Même si le point de départ de notre travail s’appuie sur le manuscrit de Don Baltasar Martinez Compañon, j’ai privilégié une approche plus intuitive que véritablement ethnologique. La restitution que nous avons proposée, offre des propositions, des hypothèses. Il faut mettre en question la valeur des sources écrites. Martinez Compañon lui-même a retranscrit avec ses oreilles et selon ses possibilités, ce qu’il entendait dans les rues. Son témoignage des musiques populaires du Pérou baroque est une restitution subjective. Ce que nous avons voulu réaliser, c’est actualiser le message du manuscrit en le replaçant dans le contexte de la pratique populaire actuelle, telle qu’elle nous est parvenue. Ceci a autant de valeur voire de légitimité que ce qu’a pu entendre Don Baltasar à son époque. Ce que nous entendons aujourd’hui dans les rues de Lima, vient de la même origine, transmise par la tradition orale.
Il s’agit d’une musique extrêmement riche qui puise à différentes sources musicales. Il y a les sources indigènes, africaines et espagnoles. Tous ces ingrédients en quelque sorte se sont mêlés naturellement dans la pratique et l’inspiration populaire, selon une tradition de l’interprétation qui n’a jamais été écrite.
Savons-nous dans quel but véritable, Don Baltasar a voulu réaliser cet important manuscrit de partitions?
Nous n’avons pas beaucoup d’éléments, mais on peut bien déduire que son objectif principal était d’enregistrer, à la manière d’une Histoire Générale, la culture des peuples indigènes qui l’entouraient. Il était très cultivé, avait été formé en philosophie et en littérature et avait probablement cette curiosité universelle, propre aux hommes de son milieu à cette époque. En 1779, il est nommé par le Roi d’Espagne, Evêque de Trujillo, ville côtière péruvienne du Pacifique nord. Sa carrière au Pérou est bien documentée entre 1781 et 1790, avant son départ en Bolivie. Sur un ensemble de 20 volumes d’aquarelles et dessins, dont le 2ème contient la collection de «tonadas », nous avons sélectionné six morceaux qui nous semblaient représenter au mieux, les diverses influences dont nous avons parlées.

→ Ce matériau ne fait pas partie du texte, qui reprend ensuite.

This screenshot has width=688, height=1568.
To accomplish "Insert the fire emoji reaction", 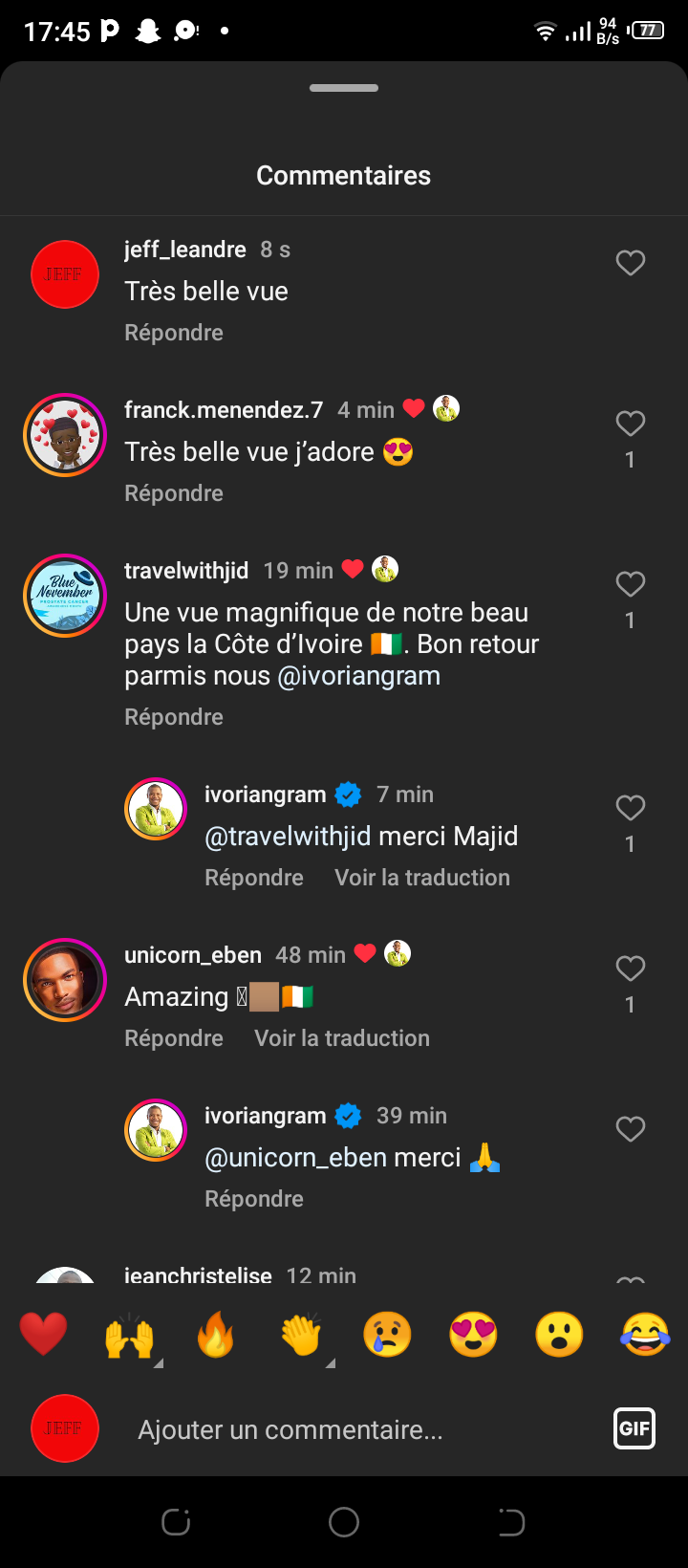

Celles-ci forment la sphère culturelle que l’on a coutume d’appeler « afro-hispanique », issue des traditions de l’Afrique noire, de la tradition créole et indigène.

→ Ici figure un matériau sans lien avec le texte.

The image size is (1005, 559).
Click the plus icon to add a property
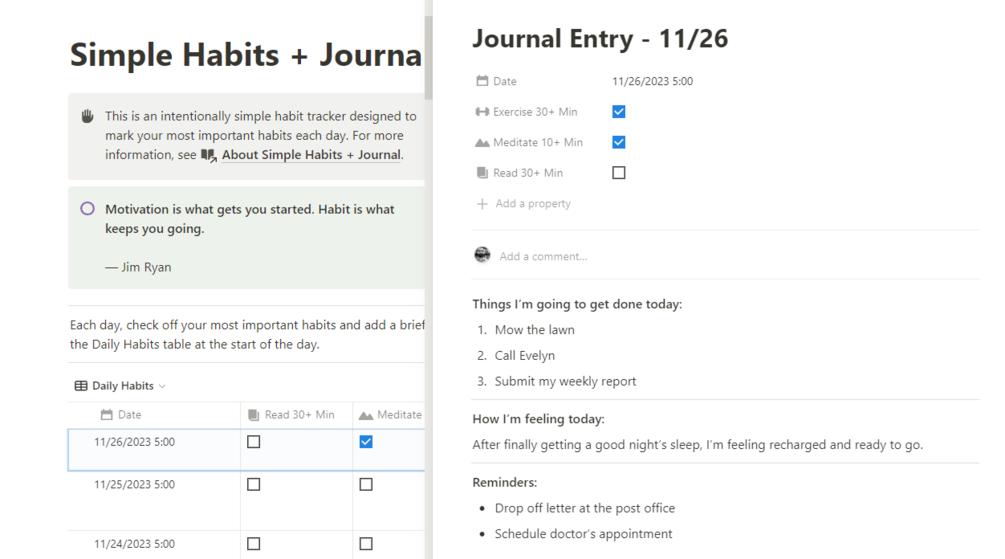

Mais alors quels sont vos instruments, et votre style vocal?
En ce qui concerne la restitution sonore, je me suis essentiellement appuyé sur la tradition populaire toujours vivante dans la musique afro-péruvienne. Nous avons donc privilégié la famille des guitares traditionnelles nées de la guitare baroque, dans les Amériques comme la vihuela, el cuatro, el ronroco…, mais en intégrant aussi les instruments indigènes mis en avant aujourd’hui, comme la quena et la zampoña. Il n’existe à ce sujet aucun témoignage d’époque qui atteste l’utilisation de flûtes traversières. Or nous savons –grâce aux aquarelles de l’époque- que certains colonisateurs ont amené avec eux des flûtes. D’ailleurs, des catalogues documentées à Chiquitos, témoignent que les instruments d’origine européenne, apportées par les colons jésuites, ont été immédiatement adoptés par les indigènes…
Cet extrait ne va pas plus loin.